Une jolie Parisienne in Provence during the turbulent World War II years comes to understand love and great art to the core of her being.

In a sweeping historical novel set in Vichy, France, Lisette Roux, a 20-year-old bride who longs for “window-shopping, cabaret hopping, gallery gazing,” grudgingly moves out of Paris to the rural south to take care of her new husband André’s aging grandfather in 1937. “How are we going to survive in a town without a gallery?” she asks in dismay. But Pascal is not your ordinary grandpère: An ochre miner–turned–pigment salesman, he befriended young, unappreciated painters and amassed a collection of Cézanne, Pissarro and Picasso paintings. After Pascal dies, the loving couple is cast out of an Edenic existence following the German invasion of France. André enlists to fight the Nazis and meets a tragic end midway through the book. Lisette’s short stay in Provence stretches out more than a decade, prolonged by the war and her determined attempt to find Pascal’s pictures, which André hid for safekeeping before going to war. Lisette’s sensibility deepens as she grows closer to former prisoner of war Maxime Legrand, André’s fellow soldier and best friend. Marc and Bella Chagall, hiding in Provence because they are Jewish, show up for a brief but blazing cameo appearance.
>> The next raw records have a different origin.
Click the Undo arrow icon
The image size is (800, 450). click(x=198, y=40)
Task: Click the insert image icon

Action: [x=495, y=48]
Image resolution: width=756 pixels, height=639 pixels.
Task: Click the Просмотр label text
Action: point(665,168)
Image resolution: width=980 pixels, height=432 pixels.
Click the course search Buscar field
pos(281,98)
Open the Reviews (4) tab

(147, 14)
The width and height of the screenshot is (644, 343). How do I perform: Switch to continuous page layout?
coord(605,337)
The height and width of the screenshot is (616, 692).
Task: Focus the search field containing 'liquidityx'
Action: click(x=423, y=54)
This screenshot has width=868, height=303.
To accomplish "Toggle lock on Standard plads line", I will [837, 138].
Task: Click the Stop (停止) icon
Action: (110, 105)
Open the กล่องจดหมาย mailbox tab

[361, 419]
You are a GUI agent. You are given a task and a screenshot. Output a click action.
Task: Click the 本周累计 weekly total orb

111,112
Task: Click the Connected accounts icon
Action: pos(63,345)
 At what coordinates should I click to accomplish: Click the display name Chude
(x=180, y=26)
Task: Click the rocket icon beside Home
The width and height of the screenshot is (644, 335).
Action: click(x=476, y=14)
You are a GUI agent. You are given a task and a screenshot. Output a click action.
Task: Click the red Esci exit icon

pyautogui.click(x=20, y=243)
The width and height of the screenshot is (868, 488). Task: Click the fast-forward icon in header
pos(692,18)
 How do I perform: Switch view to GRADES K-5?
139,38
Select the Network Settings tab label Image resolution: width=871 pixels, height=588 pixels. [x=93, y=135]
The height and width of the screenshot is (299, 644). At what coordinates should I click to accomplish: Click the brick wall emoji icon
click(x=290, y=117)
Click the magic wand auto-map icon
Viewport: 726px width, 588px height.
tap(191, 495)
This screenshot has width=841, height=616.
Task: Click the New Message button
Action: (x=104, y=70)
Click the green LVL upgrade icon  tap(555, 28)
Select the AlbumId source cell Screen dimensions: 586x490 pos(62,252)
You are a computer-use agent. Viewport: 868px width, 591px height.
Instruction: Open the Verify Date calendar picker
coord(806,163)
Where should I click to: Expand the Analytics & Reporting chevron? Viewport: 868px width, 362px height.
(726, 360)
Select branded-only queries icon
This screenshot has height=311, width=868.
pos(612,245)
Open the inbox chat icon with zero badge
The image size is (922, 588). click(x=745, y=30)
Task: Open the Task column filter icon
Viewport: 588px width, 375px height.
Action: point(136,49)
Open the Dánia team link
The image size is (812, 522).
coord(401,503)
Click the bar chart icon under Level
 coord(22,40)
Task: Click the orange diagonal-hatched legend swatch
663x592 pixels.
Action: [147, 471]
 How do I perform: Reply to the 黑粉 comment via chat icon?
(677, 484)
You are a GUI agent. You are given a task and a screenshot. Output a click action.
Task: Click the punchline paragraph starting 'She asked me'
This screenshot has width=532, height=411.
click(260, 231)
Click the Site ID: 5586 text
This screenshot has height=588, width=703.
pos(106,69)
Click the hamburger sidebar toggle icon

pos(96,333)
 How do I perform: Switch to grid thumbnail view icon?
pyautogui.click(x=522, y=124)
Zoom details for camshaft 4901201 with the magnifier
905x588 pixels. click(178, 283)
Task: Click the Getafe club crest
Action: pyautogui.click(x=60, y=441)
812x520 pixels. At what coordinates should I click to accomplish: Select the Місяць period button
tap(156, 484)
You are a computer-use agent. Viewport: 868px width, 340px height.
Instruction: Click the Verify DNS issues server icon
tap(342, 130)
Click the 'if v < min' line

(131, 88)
Vreeland, who has proven in earlier art-themed best-sellers that she has an exquisite eye for detail, is enormously talented at establishing the important societal role of art, particularly relevant here as the Nazis both steal and burn it. While her prose can get a bit fluffy (“apricot trees blossoming with pinkish-white petals like flakes of the moon”) and the book wraps up a tad too tidily, her deeply researched novel is mesmerizing.

Merveilleux. Vreeland’s passionate writing is as good as a private showing at the Louvre.